Das BErzGG verfolgt den Zweck, es zu ermöglichen bzw. zu erleichtern, daß sich ein Elternteil der Betreuung und Erziehung des Kindes in der für die ganze spätere Entwicklung entscheidenden ersten Lebensphase des Kindes widmet, indem für Mütter und Väter mehr Wahlfreiheit zwischen der Tätigkeit für die Familie und einer Erwerbstätigkeit geschaffen wird (vgl. Begründung des Gesetzentwurfes BT-Drucks. 10/3792 S. 13 ff.; BSG Urteil vom 20. Dezember 1990 - 4 REg 11/90 - SozR 3-7833 § 6 Nr. 1). Im Gegensatz zur Waisenrente, bei der wie bei jeder Hinterbliebenenrente der gesetzlichen Rentenversicherung die Unterhaltsersatzfunktion im Vordergrund steht, handelt es sich beim Erziehungsgeld damit ausdrücklich nicht um eine Lohnersatzleistung, sondern um eine familienpolitisch motivierte Sozialleistung, die die Kindererziehung in den ersten Lebensjahren fördern soll. Die im BErzGG vorgesehenen Leistungen bezwecken mithin nicht, dem erziehenden Elternteil Unterhaltsaufwendungen zu ersetzen (BSG a.a.O. SozR 3-7833 § 1 Nr. 1).

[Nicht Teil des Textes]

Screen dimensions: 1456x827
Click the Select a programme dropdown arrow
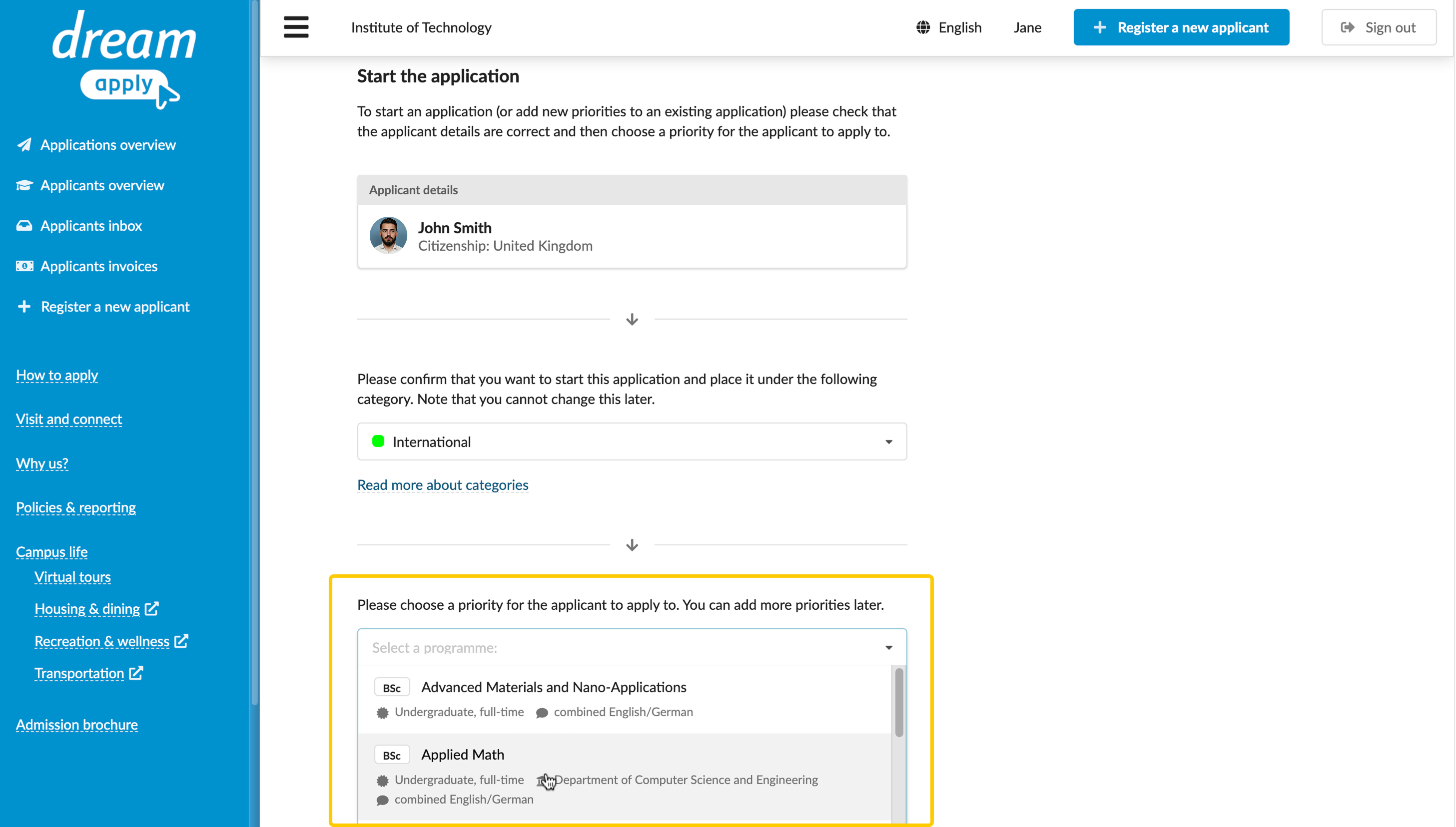pos(889,648)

Aus diesem Grunde ist auch ein Unterhaltsverpflichteter grundsätzlich nicht berechtigt, Unterhaltszahlungen wegen des Bezuges von Erziehungsgeld zu kürzen oder einzustellen, § 9 Satz 1 BErzGG. Diese Vorschrift dokumentiert den Willen des Gesetzgebers, die Leistungen nach dem BErzGG dem Erziehungsgeldberechtigten möglichst ungeschmälert zugute kommen zu lassen, also zusätzlich zu den bestehenden Unterhaltsansprüchen (vgl. Gesetzesbegründung zu § 9 BErzGG in: BT-Drucks. 10/3792 S. 18). Demzufolge liegt eine Leistungskumulation nicht vor; denn die Zweckrichtung der verschiedenen Sozialleistungen ist nicht identisch.

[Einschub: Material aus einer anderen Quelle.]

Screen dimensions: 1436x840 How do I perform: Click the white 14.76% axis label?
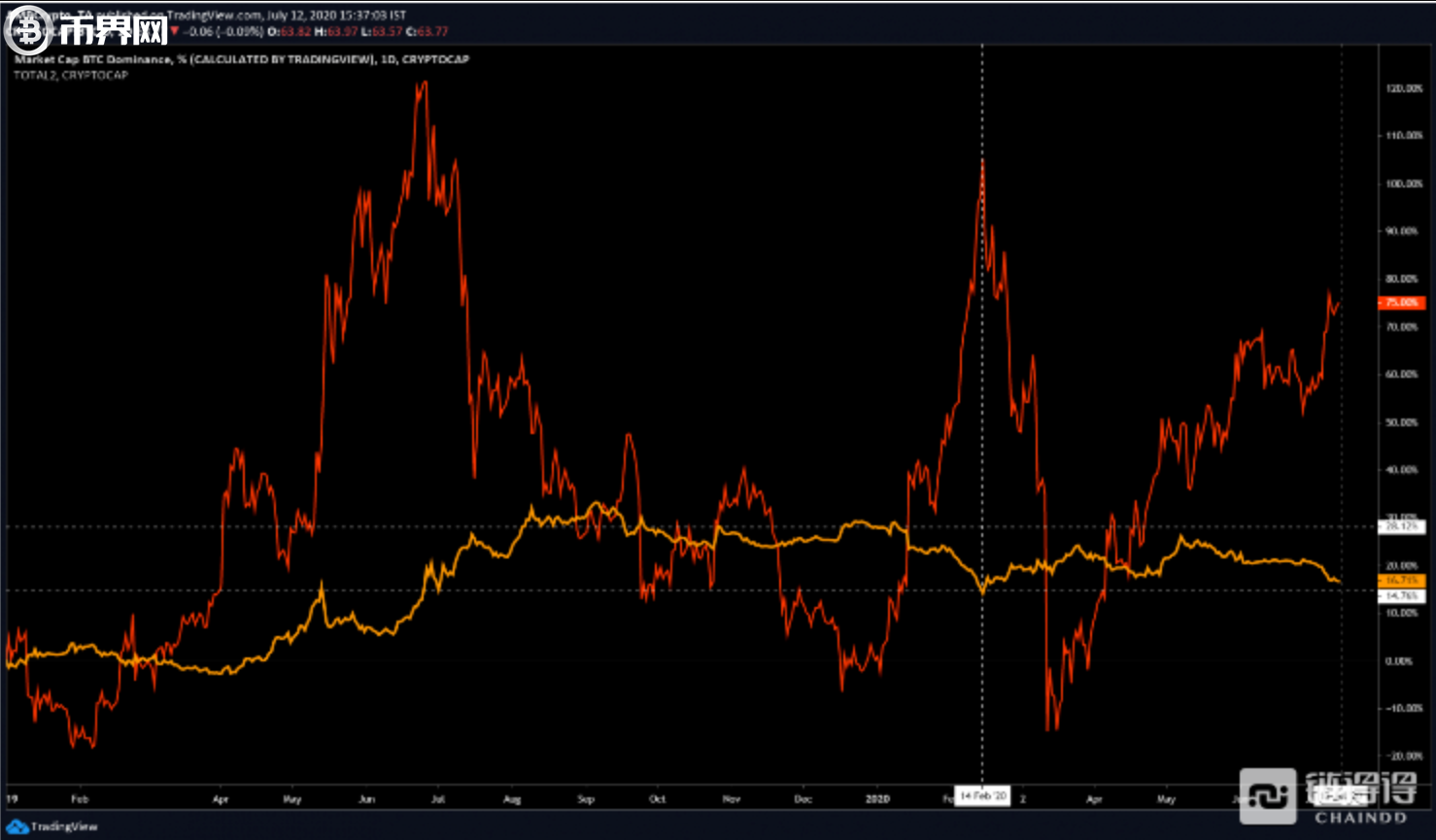1401,595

Entgegen der Ansicht des SG bestehen gegen die entsprechende Auslegung des Begriffs der Schul- und Berufsausbildung in § 1267 Abs. 1 Satz 2 RVO auch nicht deshalb Bedenken, weil es sich um eine extensive Auslegung einer Vorschrift mit Ausnahmecharakter handelte. Denn § 1267 Abs. 1 Satz 2 RVO erweitert den Leistungstatbestand. Dies stellt nicht die Regelung einer Ausnahme, sondern allenfalls eine lex specialis dar (vgl. Igl, SGb. 1996, 86 f, 87).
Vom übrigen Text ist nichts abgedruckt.